Die Fachgesellschaft sieht in der Entscheidung eine Abkehr von etablierten Klassifikationen und warnt vor einer Unterversorgung bei leichten und mittelschweren Hypoglykämien.
Unterzuckerungen bei Diabetes mellitus (Hypoglykämien) treten spontan oder im Zusammenhang mit einer Therapie auf. Sie reichen von Herzklopfen, Zittern und Schwindel bis hin zu Krampfanfällen oder Bewusstlosigkeit. „Die ICD-10-GM ordnet Hypoglykämien eindeutig als Komplikation des Diabetes zu – unabhängig davon, wie ausgeprägt sie sind. Seit 2023 gibt es sogar zusätzliche Kodes, die die Situation präzise beschreiben“, erklärt Annette Ahollinger, Vorsitzende der DDG-Kommission „Kodierung & DRGs in der Diabetologie“.
Kodieren, ja – Berücksichtigen, nein?
Der Schlichtungsausschuss hingegen argumentiert seine Entscheidung damit, dass nicht jede Hypoglykämie einen Mehraufwand verursache und nur das diabetische Koma klinisch relevant sei.
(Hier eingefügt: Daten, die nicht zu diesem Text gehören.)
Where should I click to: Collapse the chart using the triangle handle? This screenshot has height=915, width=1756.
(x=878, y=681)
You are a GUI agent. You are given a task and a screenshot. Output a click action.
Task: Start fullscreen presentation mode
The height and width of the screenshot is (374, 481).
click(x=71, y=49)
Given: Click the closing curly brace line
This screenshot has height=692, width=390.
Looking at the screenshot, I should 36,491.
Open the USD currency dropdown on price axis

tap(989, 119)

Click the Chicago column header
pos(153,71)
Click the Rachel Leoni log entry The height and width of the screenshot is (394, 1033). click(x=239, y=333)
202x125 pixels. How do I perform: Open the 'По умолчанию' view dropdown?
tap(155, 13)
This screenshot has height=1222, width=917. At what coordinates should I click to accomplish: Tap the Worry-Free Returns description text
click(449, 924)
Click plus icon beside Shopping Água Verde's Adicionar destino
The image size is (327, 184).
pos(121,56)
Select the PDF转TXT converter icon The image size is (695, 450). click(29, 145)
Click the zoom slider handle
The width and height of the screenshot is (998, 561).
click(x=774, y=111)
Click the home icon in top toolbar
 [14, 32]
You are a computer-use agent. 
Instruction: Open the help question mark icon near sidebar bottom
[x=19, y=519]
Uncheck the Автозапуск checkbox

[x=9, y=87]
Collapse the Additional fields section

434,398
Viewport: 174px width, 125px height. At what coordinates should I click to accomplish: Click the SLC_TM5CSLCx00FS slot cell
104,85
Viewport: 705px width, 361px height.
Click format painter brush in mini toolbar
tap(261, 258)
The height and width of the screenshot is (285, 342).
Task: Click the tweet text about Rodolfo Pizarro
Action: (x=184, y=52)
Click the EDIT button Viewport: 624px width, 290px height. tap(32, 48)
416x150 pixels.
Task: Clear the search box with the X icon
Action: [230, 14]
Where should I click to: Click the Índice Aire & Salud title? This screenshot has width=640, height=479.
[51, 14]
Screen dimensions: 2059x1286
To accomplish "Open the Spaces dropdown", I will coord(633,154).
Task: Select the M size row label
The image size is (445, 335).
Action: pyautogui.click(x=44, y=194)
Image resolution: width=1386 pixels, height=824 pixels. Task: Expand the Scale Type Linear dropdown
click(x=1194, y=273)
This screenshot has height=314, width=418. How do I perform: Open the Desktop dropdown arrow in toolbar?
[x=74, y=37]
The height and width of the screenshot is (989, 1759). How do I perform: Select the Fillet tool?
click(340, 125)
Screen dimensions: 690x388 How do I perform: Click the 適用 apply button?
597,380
Die DDG hält diese Sichtweise für nicht tragfähig: „Die Entscheidung bedeutet im Kern: Erst wenn Menschen mit Diabetes mit dem sprichwörtlichen ‚Kopf unterm Arm‘ als potenziell lebensbedrohlicher Notfall in die Klinik kommen, gilt eine Unterzuckerung als relevante Komplikation. Das ist nicht nur zynisch gegenüber den Betroffenen. Diese Schlichtungsentscheidung kann auch zu deutlichen Fehlanreizen führen“, kritisiert Professorin Dr. Julia Szendrödi, Präsidentin der DDG.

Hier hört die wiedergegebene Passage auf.